Henry James, Women and Realism. Victoria Coulson. Cambridge and New York: Cambridge University Press, 2007. Pp. x + 240. $95.00 (cloth).

The "Henry James and" formula in these titles signals the pervasive contextual bent of current literary studies. Both books treat James as part of a network of writers, visual artists, cultural [End Page 180] critics, and specialists in emerging disciplines like ethnography, collectively challenging tradi tions of national, racial, class, and gender identity. Neither book deals with James's career as an independent and specifically literary construct, nor is interested in what sets his writing apart. The focus is on similarities, on what might be called "group work," not individual achievement. James often seems like a seconder-of-the-motion rather than an innovator. His texts mirror or echo others, visual and verbal, imaginative and discursive. The seemingly disparate works, traditions and mediums can be read through a single set of lenses. As Kendall Johnson puts it in Henry James and the Visual, James's use of "visual metaphors" challenges "the categorical integrities of images and words, and of romance and realism" (6).

This approach has served for years now to heighten our understanding of James's cultural embeddedness and multiple affiliations, despite the declaration of independence enacted by his expatriation, his singular success in creating a loyal international audience, raising the status of fiction and revolutionizing its methods, and virtually patenting subjects and techniques soon associated with his name. The older vision of James's triumphant emergence as "The Master"—like Arnold's Shakespeare, "out-topping knowledge"—has been displaced by a sense that his work is shaped and contained by the pervasive cultural conflicts of his time. He is rooted; at times he even seems mired.

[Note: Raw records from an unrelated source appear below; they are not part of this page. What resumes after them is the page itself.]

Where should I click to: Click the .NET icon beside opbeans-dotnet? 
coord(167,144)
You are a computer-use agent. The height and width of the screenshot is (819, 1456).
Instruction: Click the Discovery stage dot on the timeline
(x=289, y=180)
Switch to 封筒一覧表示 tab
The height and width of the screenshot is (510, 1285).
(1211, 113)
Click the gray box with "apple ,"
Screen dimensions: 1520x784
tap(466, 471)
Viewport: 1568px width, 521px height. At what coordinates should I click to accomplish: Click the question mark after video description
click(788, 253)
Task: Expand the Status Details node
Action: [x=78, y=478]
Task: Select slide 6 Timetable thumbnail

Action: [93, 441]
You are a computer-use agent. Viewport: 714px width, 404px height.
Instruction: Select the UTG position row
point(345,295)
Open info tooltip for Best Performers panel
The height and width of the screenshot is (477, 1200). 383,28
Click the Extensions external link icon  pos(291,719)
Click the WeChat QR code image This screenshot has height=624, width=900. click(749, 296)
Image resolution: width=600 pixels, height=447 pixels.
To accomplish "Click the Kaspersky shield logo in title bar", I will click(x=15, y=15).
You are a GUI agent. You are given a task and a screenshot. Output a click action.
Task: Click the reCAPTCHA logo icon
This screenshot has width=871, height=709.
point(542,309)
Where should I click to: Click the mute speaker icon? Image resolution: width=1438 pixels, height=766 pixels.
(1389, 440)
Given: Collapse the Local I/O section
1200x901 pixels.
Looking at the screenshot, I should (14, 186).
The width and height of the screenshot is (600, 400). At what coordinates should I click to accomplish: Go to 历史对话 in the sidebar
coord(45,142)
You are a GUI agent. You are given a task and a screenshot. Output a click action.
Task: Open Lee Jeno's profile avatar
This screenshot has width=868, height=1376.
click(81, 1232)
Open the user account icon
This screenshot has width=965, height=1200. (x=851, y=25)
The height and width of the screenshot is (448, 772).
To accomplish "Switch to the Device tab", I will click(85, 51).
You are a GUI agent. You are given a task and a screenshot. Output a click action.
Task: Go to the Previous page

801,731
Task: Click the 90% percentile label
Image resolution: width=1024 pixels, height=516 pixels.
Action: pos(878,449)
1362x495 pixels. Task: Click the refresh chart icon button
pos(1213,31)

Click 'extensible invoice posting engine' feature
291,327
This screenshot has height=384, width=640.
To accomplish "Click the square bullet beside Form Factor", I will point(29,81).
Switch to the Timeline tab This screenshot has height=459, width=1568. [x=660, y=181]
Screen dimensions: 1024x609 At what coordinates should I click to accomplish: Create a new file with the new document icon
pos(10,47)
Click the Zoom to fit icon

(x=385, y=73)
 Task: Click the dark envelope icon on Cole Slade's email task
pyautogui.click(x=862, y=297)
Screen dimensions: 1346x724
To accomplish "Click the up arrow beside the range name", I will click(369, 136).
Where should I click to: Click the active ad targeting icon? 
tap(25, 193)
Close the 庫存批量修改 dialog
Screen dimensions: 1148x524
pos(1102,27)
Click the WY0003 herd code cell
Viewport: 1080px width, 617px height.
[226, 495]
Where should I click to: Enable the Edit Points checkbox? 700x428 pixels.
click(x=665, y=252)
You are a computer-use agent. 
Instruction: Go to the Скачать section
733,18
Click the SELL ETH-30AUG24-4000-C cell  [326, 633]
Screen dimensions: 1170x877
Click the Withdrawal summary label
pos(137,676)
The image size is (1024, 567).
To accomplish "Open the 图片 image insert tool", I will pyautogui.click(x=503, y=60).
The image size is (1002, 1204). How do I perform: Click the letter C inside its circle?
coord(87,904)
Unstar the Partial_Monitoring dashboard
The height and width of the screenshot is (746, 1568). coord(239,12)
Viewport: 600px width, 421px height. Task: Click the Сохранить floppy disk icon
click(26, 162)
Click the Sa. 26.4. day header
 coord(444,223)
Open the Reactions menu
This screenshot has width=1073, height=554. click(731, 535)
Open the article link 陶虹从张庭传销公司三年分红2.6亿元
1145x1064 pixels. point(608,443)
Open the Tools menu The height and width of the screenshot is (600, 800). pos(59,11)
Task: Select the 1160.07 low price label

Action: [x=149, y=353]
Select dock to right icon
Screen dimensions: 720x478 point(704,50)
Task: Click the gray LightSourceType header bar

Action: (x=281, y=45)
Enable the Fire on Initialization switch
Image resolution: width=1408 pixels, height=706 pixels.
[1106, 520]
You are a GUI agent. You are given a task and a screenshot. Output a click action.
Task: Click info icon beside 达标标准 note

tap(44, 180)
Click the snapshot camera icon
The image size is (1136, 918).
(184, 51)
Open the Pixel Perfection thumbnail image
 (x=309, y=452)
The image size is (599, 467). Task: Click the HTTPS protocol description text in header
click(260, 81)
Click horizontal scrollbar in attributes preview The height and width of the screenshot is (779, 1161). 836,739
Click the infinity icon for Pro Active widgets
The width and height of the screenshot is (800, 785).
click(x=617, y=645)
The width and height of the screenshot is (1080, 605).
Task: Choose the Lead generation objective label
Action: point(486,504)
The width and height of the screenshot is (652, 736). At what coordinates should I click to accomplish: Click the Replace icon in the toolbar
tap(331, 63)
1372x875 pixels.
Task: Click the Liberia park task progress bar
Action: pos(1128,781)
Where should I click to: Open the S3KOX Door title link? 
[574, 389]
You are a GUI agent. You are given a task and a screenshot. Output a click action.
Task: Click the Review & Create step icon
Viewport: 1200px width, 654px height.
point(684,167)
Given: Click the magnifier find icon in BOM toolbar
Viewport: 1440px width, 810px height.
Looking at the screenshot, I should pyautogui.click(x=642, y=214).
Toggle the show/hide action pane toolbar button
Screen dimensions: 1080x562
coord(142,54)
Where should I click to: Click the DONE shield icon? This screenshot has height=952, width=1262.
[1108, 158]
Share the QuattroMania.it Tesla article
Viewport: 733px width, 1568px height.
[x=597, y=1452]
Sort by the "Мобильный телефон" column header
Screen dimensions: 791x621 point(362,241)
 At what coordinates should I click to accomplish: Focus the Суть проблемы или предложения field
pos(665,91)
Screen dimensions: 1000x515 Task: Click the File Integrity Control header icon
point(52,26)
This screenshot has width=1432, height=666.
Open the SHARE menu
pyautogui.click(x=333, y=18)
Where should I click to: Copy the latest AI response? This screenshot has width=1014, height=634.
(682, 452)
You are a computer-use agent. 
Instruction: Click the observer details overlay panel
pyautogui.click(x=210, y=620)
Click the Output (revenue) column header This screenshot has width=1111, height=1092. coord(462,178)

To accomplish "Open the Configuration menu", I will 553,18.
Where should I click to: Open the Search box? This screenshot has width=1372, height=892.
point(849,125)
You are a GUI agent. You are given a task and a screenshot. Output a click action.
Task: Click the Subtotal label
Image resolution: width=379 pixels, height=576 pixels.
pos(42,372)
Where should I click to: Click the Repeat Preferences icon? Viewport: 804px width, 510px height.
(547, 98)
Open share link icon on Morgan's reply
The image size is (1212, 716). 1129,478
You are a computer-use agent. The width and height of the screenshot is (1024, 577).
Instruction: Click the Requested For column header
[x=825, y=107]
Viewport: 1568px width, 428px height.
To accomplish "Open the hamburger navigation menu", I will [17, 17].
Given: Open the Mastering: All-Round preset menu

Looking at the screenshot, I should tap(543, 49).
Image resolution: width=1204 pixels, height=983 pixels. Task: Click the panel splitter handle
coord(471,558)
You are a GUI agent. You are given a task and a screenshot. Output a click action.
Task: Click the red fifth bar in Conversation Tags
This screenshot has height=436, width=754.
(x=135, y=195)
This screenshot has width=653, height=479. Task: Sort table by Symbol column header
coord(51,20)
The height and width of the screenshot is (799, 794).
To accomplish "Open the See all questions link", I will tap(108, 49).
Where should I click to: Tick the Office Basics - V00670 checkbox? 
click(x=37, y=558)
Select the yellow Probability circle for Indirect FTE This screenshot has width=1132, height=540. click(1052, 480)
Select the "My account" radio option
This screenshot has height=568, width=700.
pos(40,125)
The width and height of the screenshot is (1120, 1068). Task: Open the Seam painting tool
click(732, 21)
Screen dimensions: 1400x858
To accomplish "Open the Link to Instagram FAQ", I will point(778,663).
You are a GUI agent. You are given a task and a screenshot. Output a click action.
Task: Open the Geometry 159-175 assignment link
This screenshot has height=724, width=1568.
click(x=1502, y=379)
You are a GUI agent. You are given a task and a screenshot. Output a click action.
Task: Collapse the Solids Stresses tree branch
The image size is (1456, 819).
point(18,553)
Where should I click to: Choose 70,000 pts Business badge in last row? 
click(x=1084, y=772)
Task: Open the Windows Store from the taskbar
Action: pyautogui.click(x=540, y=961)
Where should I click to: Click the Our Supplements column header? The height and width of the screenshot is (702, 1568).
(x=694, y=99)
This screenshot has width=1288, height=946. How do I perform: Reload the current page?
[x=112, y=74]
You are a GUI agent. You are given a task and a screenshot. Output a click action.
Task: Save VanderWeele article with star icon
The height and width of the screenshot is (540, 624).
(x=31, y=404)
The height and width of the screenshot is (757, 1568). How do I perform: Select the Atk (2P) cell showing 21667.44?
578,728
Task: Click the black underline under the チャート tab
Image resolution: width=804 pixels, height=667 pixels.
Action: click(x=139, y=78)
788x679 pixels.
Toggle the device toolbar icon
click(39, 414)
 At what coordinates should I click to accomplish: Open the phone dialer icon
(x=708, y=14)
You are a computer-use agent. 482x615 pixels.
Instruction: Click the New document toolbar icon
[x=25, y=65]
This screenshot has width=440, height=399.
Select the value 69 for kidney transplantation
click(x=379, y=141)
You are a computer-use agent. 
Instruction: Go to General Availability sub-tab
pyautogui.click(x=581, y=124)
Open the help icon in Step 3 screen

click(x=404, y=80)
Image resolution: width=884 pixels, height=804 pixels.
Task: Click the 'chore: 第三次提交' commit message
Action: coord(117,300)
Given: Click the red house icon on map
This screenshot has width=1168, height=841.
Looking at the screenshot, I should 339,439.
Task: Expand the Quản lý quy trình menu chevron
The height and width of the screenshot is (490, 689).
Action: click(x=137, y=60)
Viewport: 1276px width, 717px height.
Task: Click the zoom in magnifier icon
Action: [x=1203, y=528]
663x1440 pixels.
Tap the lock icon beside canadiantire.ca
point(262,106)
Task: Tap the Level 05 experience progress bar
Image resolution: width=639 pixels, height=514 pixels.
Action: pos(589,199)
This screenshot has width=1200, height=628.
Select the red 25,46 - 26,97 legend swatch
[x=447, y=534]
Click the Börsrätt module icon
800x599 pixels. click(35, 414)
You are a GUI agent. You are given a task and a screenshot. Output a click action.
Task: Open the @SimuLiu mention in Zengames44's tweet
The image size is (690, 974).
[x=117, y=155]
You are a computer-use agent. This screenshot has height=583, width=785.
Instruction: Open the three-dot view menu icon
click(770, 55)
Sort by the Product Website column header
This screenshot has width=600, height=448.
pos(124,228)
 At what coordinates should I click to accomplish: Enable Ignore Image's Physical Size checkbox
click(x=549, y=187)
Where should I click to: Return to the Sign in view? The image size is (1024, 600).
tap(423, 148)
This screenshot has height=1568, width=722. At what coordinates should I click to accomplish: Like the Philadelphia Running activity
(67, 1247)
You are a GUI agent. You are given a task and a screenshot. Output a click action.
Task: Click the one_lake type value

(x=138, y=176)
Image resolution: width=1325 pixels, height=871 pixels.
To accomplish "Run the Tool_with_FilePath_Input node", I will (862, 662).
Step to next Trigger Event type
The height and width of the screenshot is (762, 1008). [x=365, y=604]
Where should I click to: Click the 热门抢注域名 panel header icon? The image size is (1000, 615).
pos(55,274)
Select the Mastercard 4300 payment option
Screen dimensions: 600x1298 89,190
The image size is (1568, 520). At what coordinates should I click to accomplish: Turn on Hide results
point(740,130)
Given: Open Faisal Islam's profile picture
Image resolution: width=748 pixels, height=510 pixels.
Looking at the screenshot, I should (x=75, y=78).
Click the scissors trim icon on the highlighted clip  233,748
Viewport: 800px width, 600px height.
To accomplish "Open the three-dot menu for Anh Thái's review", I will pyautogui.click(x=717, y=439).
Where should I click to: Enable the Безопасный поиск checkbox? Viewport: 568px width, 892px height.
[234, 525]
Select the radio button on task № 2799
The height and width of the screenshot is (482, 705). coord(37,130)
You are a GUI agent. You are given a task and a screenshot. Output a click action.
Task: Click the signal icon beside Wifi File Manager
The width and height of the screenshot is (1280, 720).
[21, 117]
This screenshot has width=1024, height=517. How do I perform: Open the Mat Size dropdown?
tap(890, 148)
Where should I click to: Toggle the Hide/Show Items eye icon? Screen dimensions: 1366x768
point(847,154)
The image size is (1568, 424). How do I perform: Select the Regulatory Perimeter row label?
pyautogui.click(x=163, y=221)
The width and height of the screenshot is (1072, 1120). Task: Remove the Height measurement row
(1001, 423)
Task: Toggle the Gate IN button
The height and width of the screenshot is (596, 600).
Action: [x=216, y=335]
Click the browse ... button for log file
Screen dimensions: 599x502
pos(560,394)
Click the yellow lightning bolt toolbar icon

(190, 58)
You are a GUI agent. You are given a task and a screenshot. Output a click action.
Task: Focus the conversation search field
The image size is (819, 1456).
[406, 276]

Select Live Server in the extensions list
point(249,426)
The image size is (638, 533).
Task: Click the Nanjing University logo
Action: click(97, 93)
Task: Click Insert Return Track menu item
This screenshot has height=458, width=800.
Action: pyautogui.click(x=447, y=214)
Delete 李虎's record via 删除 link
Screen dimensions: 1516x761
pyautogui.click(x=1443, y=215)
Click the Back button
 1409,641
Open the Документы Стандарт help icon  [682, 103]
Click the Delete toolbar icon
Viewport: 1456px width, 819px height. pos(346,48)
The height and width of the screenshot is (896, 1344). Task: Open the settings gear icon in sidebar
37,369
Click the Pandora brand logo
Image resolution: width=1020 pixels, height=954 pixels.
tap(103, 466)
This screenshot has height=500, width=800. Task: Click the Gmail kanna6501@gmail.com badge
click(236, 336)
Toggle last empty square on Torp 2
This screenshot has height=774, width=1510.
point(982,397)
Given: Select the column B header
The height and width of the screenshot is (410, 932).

In Henry James and the Visual (which might more accurately be called "James's Cultural Spectatorship") the focus is on his "visual language in representing types of national culture, and, more broadly, in conceptualizing 'culture' as the kernel of national cohesiveness" (4). The group stereotypes, verbal and visual, are treated as the joint construction of Punch cartoons, ethnographers, authorities on race like William James's Harvard mentor Louis Agassiz, painters and theorists of the picturesque, as well as organizers of popular spectacles like the great national expositions or Buffalo Bill's Wild West Show. Anywhere, everywhere, it seemed, a set of cultural stereotypes defining nation, race and region was under construction.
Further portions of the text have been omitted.